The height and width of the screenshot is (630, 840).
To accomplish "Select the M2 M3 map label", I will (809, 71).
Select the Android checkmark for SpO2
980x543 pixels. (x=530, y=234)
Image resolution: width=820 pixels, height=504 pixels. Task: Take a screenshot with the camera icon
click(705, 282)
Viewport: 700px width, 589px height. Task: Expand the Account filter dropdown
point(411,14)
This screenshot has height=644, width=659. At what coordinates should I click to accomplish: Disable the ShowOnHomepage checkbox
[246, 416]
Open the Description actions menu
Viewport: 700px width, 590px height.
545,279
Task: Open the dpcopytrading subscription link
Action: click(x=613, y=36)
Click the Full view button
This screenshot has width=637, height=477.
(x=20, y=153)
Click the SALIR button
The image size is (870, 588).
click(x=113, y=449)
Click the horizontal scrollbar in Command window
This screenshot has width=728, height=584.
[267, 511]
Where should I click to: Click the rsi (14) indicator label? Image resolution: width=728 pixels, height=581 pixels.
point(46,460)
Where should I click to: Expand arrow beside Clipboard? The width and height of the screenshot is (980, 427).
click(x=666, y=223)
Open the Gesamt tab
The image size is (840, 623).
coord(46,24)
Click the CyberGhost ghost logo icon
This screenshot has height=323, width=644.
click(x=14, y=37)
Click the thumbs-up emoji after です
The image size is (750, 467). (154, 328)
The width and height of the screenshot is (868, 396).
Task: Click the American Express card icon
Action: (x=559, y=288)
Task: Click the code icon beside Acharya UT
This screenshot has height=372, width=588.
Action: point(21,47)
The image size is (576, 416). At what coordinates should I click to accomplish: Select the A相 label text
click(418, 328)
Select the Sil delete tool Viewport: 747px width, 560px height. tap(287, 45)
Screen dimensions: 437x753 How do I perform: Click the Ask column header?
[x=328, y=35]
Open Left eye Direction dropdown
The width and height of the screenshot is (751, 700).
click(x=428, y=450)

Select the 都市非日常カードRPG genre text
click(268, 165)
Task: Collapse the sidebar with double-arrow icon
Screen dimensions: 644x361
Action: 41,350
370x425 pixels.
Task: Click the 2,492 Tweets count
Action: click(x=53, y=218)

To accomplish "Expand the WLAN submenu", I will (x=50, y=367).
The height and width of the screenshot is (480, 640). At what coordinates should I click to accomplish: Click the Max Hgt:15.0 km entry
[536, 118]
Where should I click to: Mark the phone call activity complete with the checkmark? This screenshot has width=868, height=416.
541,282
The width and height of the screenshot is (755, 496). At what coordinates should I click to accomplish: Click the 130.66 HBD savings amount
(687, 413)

◇ ◇ ◇ ◇ ◇

• **Required work**
Counting the line that contains "The image size is (870, 588)." as the first, copy exactly every line through the end of the records, and nothing else.

• **Response to this exercise**
The image size is (870, 588).
click(x=113, y=449)
Click the horizontal scrollbar in Command window
This screenshot has width=728, height=584.
[267, 511]
Where should I click to: Click the rsi (14) indicator label? Image resolution: width=728 pixels, height=581 pixels.
point(46,460)
Where should I click to: Expand arrow beside Clipboard? The width and height of the screenshot is (980, 427).
click(x=666, y=223)
Open the Gesamt tab
The image size is (840, 623).
coord(46,24)
Click the CyberGhost ghost logo icon
This screenshot has height=323, width=644.
click(x=14, y=37)
Click the thumbs-up emoji after です
The image size is (750, 467). (154, 328)
The width and height of the screenshot is (868, 396).
Task: Click the American Express card icon
Action: (x=559, y=288)
Task: Click the code icon beside Acharya UT
This screenshot has height=372, width=588.
Action: point(21,47)
The image size is (576, 416). At what coordinates should I click to accomplish: Select the A相 label text
click(418, 328)
Select the Sil delete tool Viewport: 747px width, 560px height. tap(287, 45)
Screen dimensions: 437x753 How do I perform: Click the Ask column header?
[x=328, y=35]
Open Left eye Direction dropdown
The width and height of the screenshot is (751, 700).
click(x=428, y=450)

Select the 都市非日常カードRPG genre text
click(268, 165)
Task: Collapse the sidebar with double-arrow icon
Screen dimensions: 644x361
Action: 41,350
370x425 pixels.
Task: Click the 2,492 Tweets count
Action: click(x=53, y=218)

To accomplish "Expand the WLAN submenu", I will (x=50, y=367).
The height and width of the screenshot is (480, 640). At what coordinates should I click to accomplish: Click the Max Hgt:15.0 km entry
[536, 118]
Where should I click to: Mark the phone call activity complete with the checkmark? This screenshot has width=868, height=416.
541,282
The width and height of the screenshot is (755, 496). At what coordinates should I click to accomplish: Click the 130.66 HBD savings amount
(687, 413)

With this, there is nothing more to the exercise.